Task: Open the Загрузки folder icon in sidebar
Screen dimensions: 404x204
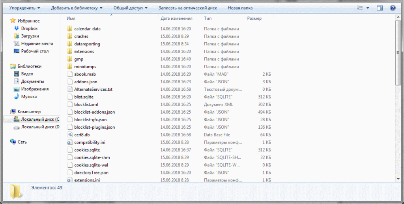Action: (17, 36)
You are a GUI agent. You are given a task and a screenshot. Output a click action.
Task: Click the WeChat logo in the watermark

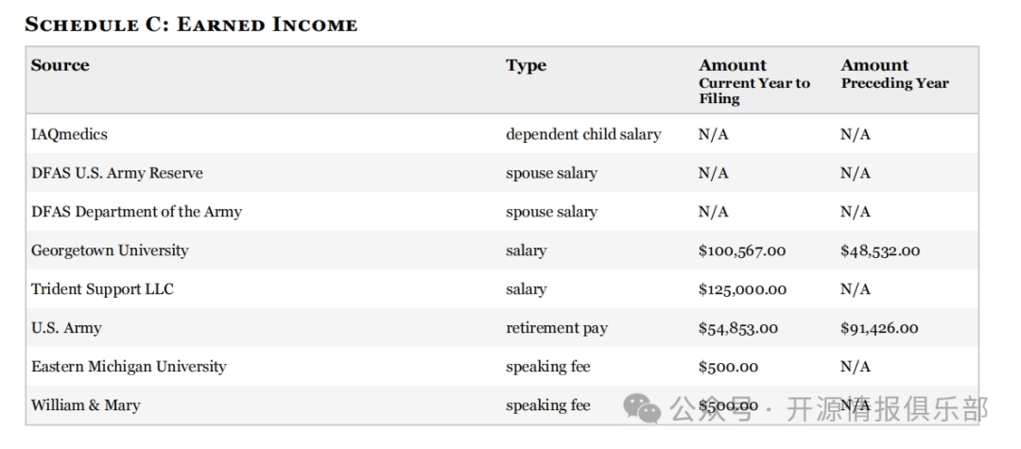642,408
■ ■ ■
Problem to work on:
Within the entries above, the lines from the one with "Screen dimensions: 404x204" through the final line are to be printed exactly, with the pictures removed.

Response box:
Screen dimensions: 404x204
Action: (17, 36)
You are a GUI agent. You are given a task and a screenshot. Output a click action.
Task: Click the WeChat logo in the watermark

642,408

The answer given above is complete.